*** Page text ***

# Stupid wireless mouse!



## mobility

Today i went down to Tesco to buy a wireless mouse  the problem is that it douse not want to work  i try plugging it in to the side of the computer no good, back of the laptop no good, i try another laptop both sides no good, a pc no good! and it said it will work on laptops and pc (of course ) and works on Windows ME/2000/XP/Vista. i tried it on xp sp2 and vista home premium laptops and a XP SP1 pc but no luck, im thinking of sending it back to the shop but i want to check if there is a way to fix it online first, the model is H16MS-01 and is no on the tesco website. its a in-store only product it looks really nice so i dont want to give it back, it has no ball at the bottom so it works on all surfaces but the problem is even when i try to put it on a mouse mat or some where else the mouse jest stays still! i went to mouse propities and it said A100-touchpad 129-28248- and it also said TESCOMOUSEWIRELESS and i clicked on that one but i still wont work, then i try changing the batterys no help, try restarting then the TESCOMOUSEWIRELESS goes away and all it says is A100-touchpad 129-28248- and other mouses. i click other mouses and nope nothing.

Please can any one help me sorry i forgot to put the writing in paragraphs but who bothers. no like this is gonna be published into dawn freches dear fatty book is it  lol PLEASE HELP   what do i do, i can replace it but i like the design of the mouse it matchs alot with my toshiba a100 here is a picture of the mouse and my computer, the mouse is my picture and the a100 is jest a picture i found on google.

*** End of Page text ***
*** Data shown ***

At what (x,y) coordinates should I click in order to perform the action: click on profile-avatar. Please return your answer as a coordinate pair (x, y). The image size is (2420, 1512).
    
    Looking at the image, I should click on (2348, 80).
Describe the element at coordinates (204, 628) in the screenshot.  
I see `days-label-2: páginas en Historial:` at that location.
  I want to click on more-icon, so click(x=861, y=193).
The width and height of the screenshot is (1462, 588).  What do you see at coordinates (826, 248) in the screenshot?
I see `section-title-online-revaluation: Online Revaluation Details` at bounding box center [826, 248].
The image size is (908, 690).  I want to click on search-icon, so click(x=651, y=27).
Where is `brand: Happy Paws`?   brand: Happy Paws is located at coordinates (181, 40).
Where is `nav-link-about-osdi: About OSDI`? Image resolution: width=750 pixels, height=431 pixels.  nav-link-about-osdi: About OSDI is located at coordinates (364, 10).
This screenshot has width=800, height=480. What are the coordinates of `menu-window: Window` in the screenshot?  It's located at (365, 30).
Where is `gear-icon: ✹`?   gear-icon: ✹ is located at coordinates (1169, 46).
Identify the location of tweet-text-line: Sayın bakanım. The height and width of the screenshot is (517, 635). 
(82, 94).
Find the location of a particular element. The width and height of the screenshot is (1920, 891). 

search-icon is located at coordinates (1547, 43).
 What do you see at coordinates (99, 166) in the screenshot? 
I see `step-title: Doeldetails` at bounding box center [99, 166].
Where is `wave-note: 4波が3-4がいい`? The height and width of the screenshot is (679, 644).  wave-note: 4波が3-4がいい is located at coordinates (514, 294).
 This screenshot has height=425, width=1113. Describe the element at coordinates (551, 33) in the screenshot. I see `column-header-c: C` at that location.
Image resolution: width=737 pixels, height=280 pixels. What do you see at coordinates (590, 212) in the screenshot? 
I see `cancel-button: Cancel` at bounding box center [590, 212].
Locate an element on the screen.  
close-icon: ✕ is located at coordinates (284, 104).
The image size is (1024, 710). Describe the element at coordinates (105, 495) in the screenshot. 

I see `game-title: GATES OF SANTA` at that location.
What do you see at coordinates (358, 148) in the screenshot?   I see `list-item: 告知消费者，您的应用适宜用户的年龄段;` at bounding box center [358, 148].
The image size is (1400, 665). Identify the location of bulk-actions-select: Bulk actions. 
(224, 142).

*** End of Data shown ***

» What you will do: Could you repeat the whole wireless mouse post above, word for word?

» Solution for this task:
# Stupid wireless mouse!



## mobility

Today i went down to Tesco to buy a wireless mouse  the problem is that it douse not want to work  i try plugging it in to the side of the computer no good, back of the laptop no good, i try another laptop both sides no good, a pc no good! and it said it will work on laptops and pc (of course ) and works on Windows ME/2000/XP/Vista. i tried it on xp sp2 and vista home premium laptops and a XP SP1 pc but no luck, im thinking of sending it back to the shop but i want to check if there is a way to fix it online first, the model is H16MS-01 and is no on the tesco website. its a in-store only product it looks really nice so i dont want to give it back, it has no ball at the bottom so it works on all surfaces but the problem is even when i try to put it on a mouse mat or some where else the mouse jest stays still! i went to mouse propities and it said A100-touchpad 129-28248- and it also said TESCOMOUSEWIRELESS and i clicked on that one but i still wont work, then i try changing the batterys no help, try restarting then the TESCOMOUSEWIRELESS goes away and all it says is A100-touchpad 129-28248- and other mouses. i click other mouses and nope nothing.

Please can any one help me sorry i forgot to put the writing in paragraphs but who bothers. no like this is gonna be published into dawn freches dear fatty book is it  lol PLEASE HELP   what do i do, i can replace it but i like the design of the mouse it matchs alot with my toshiba a100 here is a picture of the mouse and my computer, the mouse is my picture and the a100 is jest a picture i found on google.